#### Given task
Write out only the part of the records that opens with the line containing "Kariera (207, 2200)" and closes with the line containing "Kontakt (1186, 53)", swapping "Poradniki" for "Przewodniki" and leaving everything else unchanged.

#### Available records
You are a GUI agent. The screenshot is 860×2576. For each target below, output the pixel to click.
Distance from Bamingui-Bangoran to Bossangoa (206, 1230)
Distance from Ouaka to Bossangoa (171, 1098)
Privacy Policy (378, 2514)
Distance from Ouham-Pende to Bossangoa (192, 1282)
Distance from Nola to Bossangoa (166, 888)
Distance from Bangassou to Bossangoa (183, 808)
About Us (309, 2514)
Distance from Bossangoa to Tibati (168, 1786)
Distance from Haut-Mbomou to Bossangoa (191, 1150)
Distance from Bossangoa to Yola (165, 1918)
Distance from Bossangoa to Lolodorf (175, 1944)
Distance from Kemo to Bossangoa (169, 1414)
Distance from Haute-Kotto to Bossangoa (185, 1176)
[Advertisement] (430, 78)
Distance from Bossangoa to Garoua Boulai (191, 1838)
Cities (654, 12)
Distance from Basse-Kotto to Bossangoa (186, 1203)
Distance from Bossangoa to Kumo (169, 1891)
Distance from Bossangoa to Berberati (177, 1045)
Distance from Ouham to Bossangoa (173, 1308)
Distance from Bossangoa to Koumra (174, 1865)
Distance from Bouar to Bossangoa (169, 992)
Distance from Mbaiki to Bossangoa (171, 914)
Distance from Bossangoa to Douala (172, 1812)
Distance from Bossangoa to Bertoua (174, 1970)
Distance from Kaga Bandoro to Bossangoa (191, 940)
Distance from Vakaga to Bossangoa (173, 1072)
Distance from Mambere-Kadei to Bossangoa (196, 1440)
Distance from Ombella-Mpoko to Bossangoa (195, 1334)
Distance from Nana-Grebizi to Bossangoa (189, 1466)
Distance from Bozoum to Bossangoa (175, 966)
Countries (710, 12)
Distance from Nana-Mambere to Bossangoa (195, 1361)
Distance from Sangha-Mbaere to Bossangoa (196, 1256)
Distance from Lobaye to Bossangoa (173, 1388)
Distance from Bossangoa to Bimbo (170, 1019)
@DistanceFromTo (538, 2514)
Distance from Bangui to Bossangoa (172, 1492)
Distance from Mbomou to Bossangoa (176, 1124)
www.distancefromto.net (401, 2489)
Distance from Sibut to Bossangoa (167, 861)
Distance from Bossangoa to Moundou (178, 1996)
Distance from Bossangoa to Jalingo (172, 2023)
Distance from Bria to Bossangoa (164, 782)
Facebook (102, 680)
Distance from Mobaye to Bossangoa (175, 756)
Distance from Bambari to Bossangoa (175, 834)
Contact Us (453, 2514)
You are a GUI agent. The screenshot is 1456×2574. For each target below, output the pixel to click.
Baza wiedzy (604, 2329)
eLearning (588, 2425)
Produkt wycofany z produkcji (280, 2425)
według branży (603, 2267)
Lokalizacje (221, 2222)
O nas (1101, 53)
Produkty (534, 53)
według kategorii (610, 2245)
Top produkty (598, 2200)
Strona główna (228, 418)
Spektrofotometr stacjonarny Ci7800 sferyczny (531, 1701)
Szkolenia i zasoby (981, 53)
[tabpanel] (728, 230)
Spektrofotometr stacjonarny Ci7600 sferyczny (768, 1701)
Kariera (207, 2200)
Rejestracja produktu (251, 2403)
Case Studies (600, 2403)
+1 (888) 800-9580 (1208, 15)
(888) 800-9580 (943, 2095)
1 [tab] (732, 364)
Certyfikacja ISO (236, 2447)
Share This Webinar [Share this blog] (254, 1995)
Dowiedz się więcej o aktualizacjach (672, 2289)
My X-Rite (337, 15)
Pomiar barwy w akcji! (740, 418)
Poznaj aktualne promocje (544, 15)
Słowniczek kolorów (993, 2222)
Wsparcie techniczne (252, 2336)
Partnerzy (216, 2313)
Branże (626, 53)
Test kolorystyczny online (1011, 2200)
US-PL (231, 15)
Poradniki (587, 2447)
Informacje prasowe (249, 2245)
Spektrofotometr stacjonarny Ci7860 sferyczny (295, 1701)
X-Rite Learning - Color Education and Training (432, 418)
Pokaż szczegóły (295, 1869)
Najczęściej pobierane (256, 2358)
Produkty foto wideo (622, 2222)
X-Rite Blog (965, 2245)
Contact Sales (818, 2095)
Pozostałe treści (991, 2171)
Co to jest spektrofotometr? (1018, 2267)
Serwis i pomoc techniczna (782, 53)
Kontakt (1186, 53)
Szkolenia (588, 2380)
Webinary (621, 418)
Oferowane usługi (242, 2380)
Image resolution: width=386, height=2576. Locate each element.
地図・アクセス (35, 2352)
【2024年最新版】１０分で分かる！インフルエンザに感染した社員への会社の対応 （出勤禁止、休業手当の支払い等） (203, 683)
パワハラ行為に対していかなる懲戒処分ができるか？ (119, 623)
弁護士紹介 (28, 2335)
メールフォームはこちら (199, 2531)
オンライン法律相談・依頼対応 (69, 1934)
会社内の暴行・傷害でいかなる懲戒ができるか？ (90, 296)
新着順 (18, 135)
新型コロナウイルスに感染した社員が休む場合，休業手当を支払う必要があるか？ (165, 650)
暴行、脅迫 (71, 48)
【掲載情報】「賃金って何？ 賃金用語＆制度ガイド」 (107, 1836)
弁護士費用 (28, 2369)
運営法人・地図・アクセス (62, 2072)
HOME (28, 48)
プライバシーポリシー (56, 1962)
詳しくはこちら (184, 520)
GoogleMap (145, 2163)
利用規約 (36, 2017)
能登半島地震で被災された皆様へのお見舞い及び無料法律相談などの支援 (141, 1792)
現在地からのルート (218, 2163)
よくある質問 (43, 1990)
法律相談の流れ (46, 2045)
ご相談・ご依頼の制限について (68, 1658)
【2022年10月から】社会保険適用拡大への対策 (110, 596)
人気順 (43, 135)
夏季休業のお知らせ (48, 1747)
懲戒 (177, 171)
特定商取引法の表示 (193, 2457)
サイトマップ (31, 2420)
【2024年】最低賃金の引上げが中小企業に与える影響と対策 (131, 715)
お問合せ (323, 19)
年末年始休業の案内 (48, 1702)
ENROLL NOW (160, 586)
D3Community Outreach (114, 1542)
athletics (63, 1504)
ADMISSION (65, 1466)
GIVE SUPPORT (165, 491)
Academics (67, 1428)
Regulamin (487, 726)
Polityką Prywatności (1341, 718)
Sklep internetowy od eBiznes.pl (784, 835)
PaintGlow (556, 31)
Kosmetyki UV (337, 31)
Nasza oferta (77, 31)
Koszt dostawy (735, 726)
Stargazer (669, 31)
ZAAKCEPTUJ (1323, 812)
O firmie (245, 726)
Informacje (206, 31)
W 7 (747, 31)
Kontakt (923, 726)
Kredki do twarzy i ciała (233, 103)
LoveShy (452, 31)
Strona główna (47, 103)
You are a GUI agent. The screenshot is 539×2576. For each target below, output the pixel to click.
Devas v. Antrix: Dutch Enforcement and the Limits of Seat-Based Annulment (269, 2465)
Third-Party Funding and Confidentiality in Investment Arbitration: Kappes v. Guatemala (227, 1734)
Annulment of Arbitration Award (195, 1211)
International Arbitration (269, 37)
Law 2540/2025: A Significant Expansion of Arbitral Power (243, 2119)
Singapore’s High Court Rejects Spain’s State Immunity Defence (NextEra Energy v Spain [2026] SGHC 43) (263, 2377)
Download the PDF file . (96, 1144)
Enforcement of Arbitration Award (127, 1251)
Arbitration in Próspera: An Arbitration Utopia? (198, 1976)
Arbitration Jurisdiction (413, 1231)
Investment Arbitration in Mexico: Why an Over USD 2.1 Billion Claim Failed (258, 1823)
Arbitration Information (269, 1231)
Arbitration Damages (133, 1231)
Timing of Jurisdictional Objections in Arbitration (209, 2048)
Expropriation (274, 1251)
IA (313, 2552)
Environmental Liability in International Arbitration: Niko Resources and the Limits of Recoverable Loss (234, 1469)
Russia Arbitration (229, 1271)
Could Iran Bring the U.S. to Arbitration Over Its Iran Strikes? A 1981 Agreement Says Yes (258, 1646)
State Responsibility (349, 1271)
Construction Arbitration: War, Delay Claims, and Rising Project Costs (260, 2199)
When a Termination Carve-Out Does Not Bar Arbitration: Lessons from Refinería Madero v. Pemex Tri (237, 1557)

#### Result
Kariera (207, 2200)
Rejestracja produktu (251, 2403)
Case Studies (600, 2403)
+1 (888) 800-9580 (1208, 15)
(888) 800-9580 (943, 2095)
1 [tab] (732, 364)
Certyfikacja ISO (236, 2447)
Share This Webinar [Share this blog] (254, 1995)
Dowiedz się więcej o aktualizacjach (672, 2289)
My X-Rite (337, 15)
Pomiar barwy w akcji! (740, 418)
Poznaj aktualne promocje (544, 15)
Słowniczek kolorów (993, 2222)
Wsparcie techniczne (252, 2336)
Partnerzy (216, 2313)
Branże (626, 53)
Test kolorystyczny online (1011, 2200)
US-PL (231, 15)
Przewodniki (587, 2447)
Informacje prasowe (249, 2245)
Spektrofotometr stacjonarny Ci7860 sferyczny (295, 1701)
X-Rite Learning - Color Education and Training (432, 418)
Pokaż szczegóły (295, 1869)
Najczęściej pobierane (256, 2358)
Produkty foto wideo (622, 2222)
X-Rite Blog (965, 2245)
Contact Sales (818, 2095)
Pozostałe treści (991, 2171)
Co to jest spektrofotometr? (1018, 2267)
Serwis i pomoc techniczna (782, 53)
Kontakt (1186, 53)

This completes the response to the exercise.